## [Complete the following]
1. Copy out everything from "For hygiene enthusiasts" down to "with dirty hands." in the piece on soap dispensers, substituting "customer" for "punter".
2. Answer these questions about the piece on soap dispensers:
(a) Which kind of dispenser does the writer say must be outlawed?
(b) Where did the writer go after failing to wash in the restaurant's toilet?
(c) What does the writer say the men who left without washing treated hand-cleaning as being as pointless as?

** Passage to read follows **

For hygiene enthusiasts like me, a silver lining to the dark cloud of the Covid pandemic was the widespread awareness campaign on how to properly wash your hands, and the proliferations of hand sanitiser dispensers at most businesses.

Despite this huge leap forward for my community, a laissez-faire attitude to maintaining sanitiser and bathroom soap dispensers since the pandemic lockdowns eased has had dire consequences.

Nowhere are the stakes as high as with opaque dispensers, as the average punter has no way of knowing if they are empty or not.

There are few things worse than pushing down for soap or sanitiser, unaware that it is in fact empty.

Not only are your paws still in need of cleaning, they are now dirtier than before you attempted to wash them, as they have touched a surface that is exclusively touched by countless others with dirty hands.

It’s the equivalent of driving your car with the empty fuel light flashing to a service station and discovering they are clean out of petrol. You’ve burnt precious fuel in the odyssey to replenish it, yet you are ultimately left with an even more dire shortage of it.

This mortifying discovery sets me on a desperate mission to find somewhere to clean my hands. I’ve left a companion mid-meal in search of the bathroom in the pub next door after trying but failing to wash my hands in the restaurant’s toilet.

Unfortunately, this is a best-case scenario. I have been scarred by countless instances where I’m in a bathroom at a bar or public venue with multiple basins, and seen men walk up to neighbouring sinks, press for soap only to leave empty-handed, and walk right out of the bathroom as if cleaning their hands actually didn’t matter, as pointless as wearing a neck tie.

Not only that, when those same men exited, they opened the door with their germ-laden mitts, booby-trapping my own escape. These memories haunt me.

Despite Covid-era zombie sanitiser stations providing the veneer of a more hygienic society, this has ultimately been one giant leap backwards for mankind.

Until a future arrives where we have X-ray lenses embedded in our eyeballs, opaque dispensers must be outlawed.

** End of Passage to read **
** Supplied information follows **

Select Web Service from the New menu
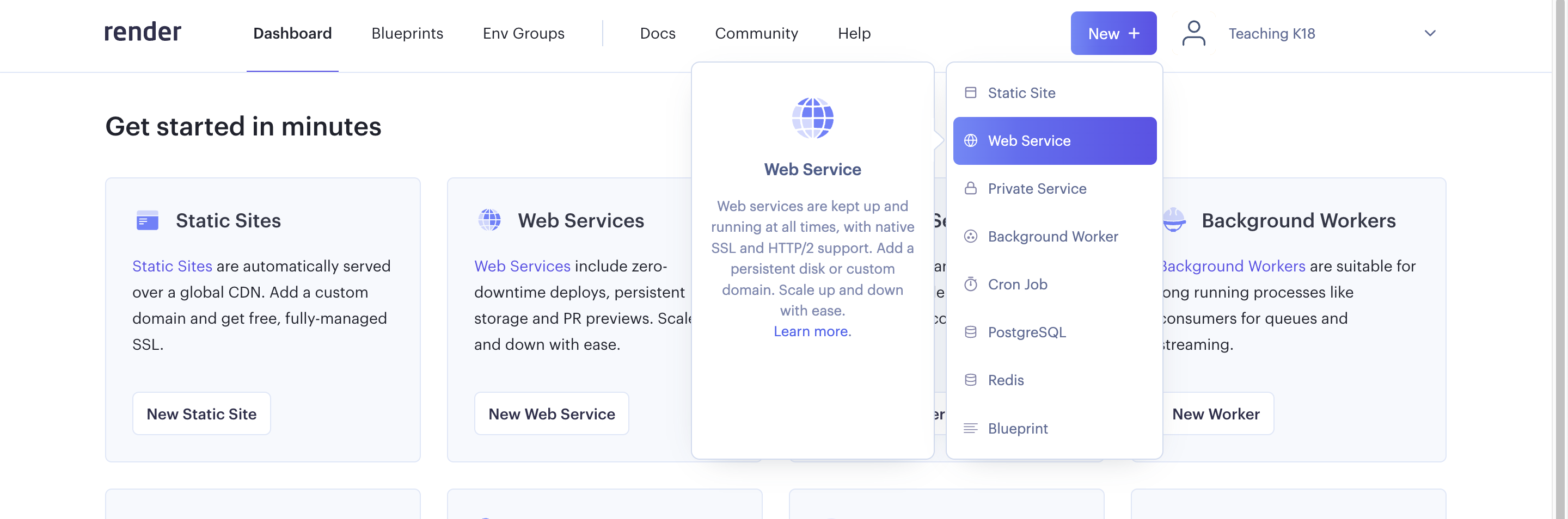(1054, 140)
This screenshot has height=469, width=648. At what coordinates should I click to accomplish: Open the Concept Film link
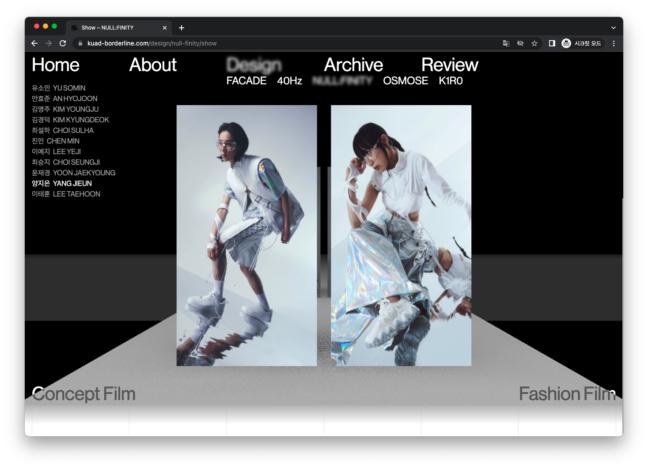(x=83, y=394)
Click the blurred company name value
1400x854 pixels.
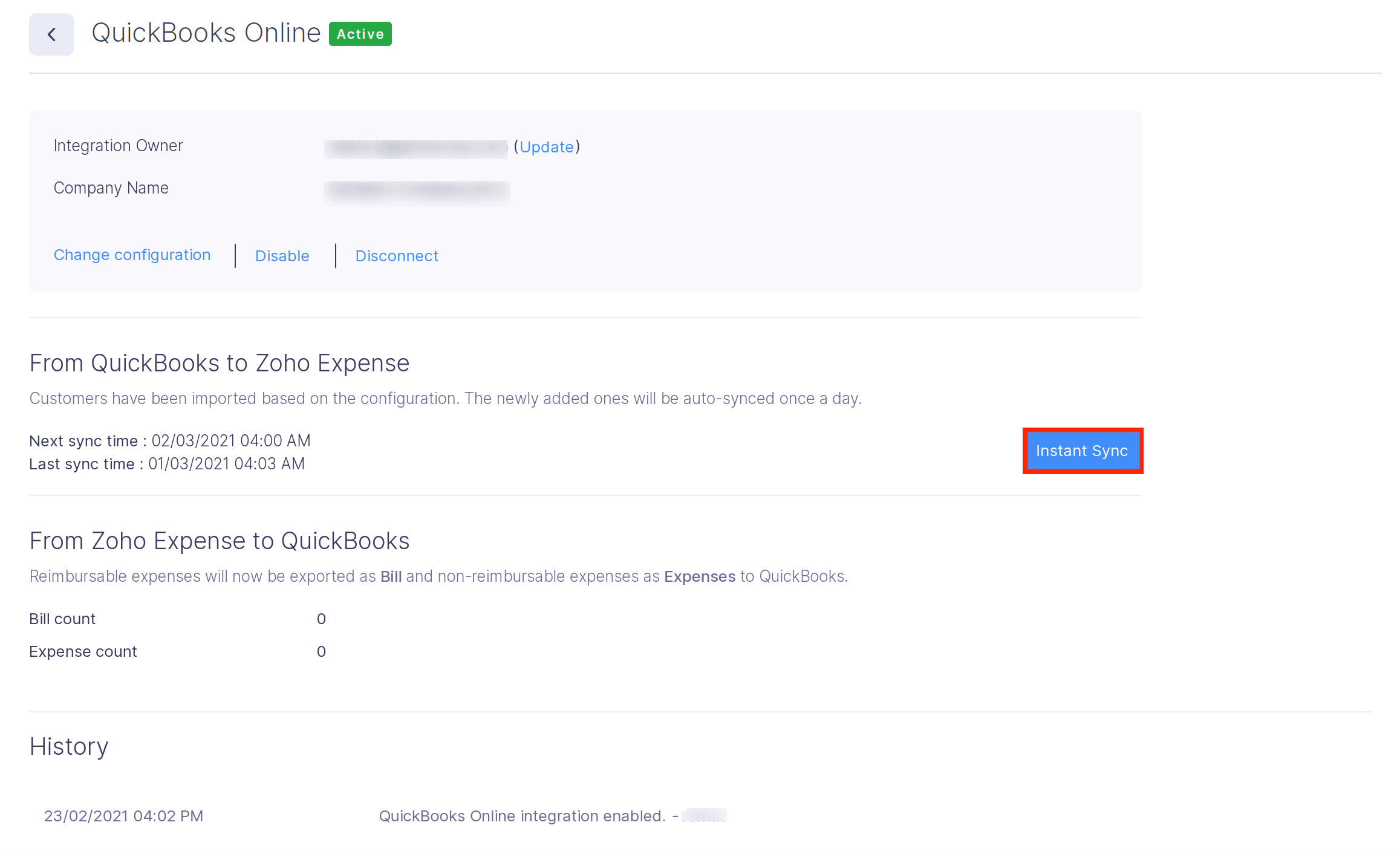(417, 192)
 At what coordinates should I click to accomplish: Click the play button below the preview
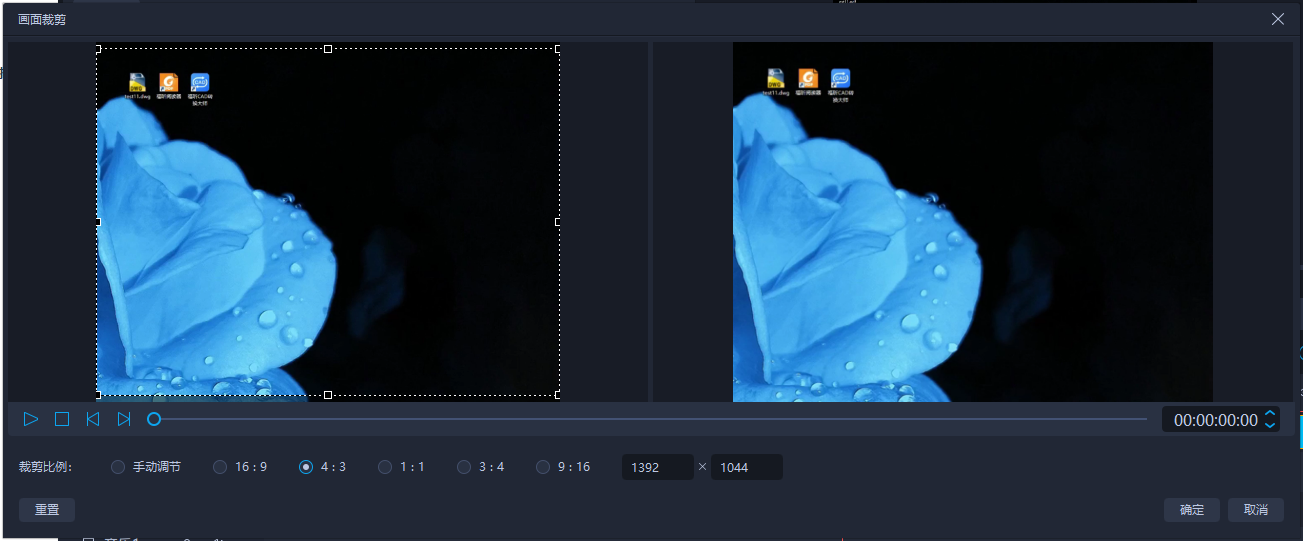[31, 419]
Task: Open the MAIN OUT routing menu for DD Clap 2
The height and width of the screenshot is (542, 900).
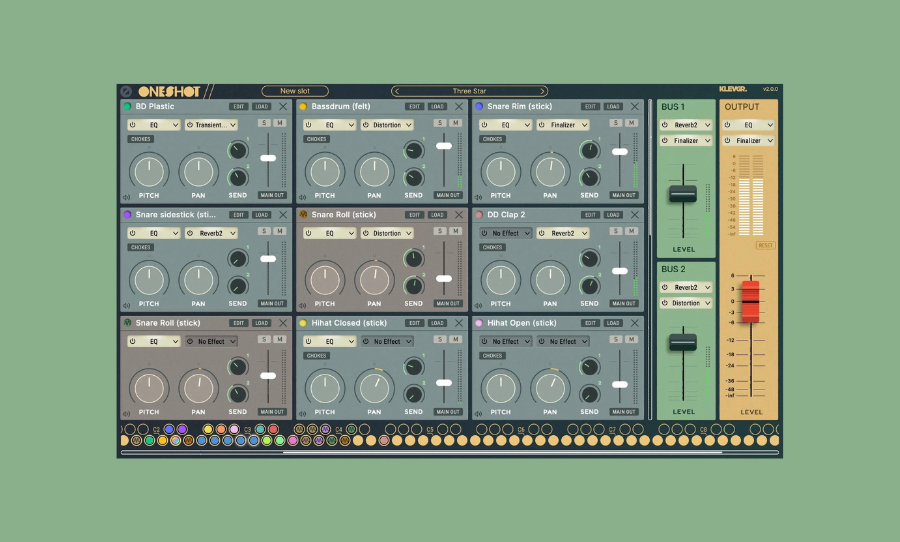Action: (624, 303)
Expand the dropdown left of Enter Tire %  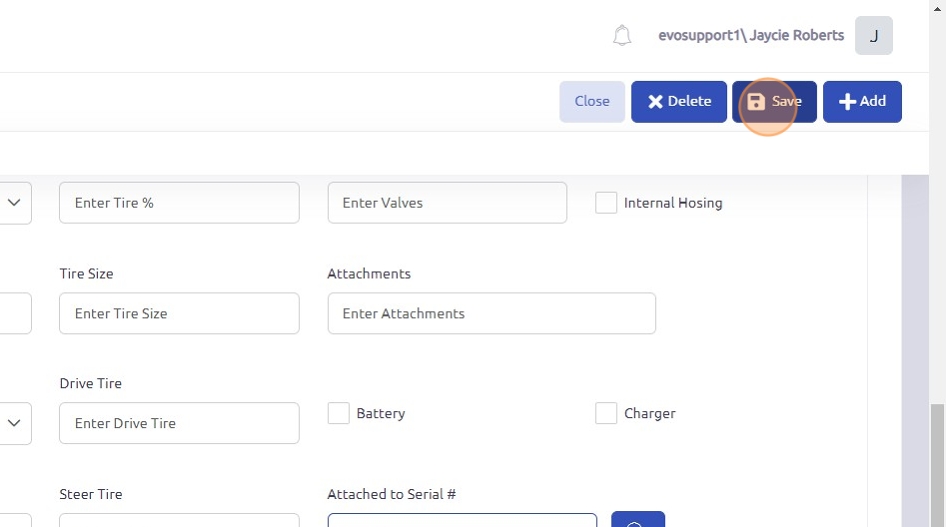[x=15, y=203]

** End of Supplied information **

## [Results of the exercise]
1.
For hygiene enthusiasts like me, a silver lining to the dark cloud of the Covid pandemic was the widespread awareness campaign on how to properly wash your hands, and the proliferations of hand sanitiser dispensers at most businesses.

Despite this huge leap forward for my community, a laissez-faire attitude to maintaining sanitiser and bathroom soap dispensers since the pandemic lockdowns eased has had dire consequences.

Nowhere are the stakes as high as with opaque dispensers, as the average customer has no way of knowing if they are empty or not.

There are few things worse than pushing down for soap or sanitiser, unaware that it is in fact empty.

Not only are your paws still in need of cleaning, they are now dirtier than before you attempted to wash them, as they have touched a surface that is exclusively touched by countless others with dirty hands.

2.
(a) Opaque dispensers.
(b) The bathroom in the pub next door.
(c) Wearing a neck tie.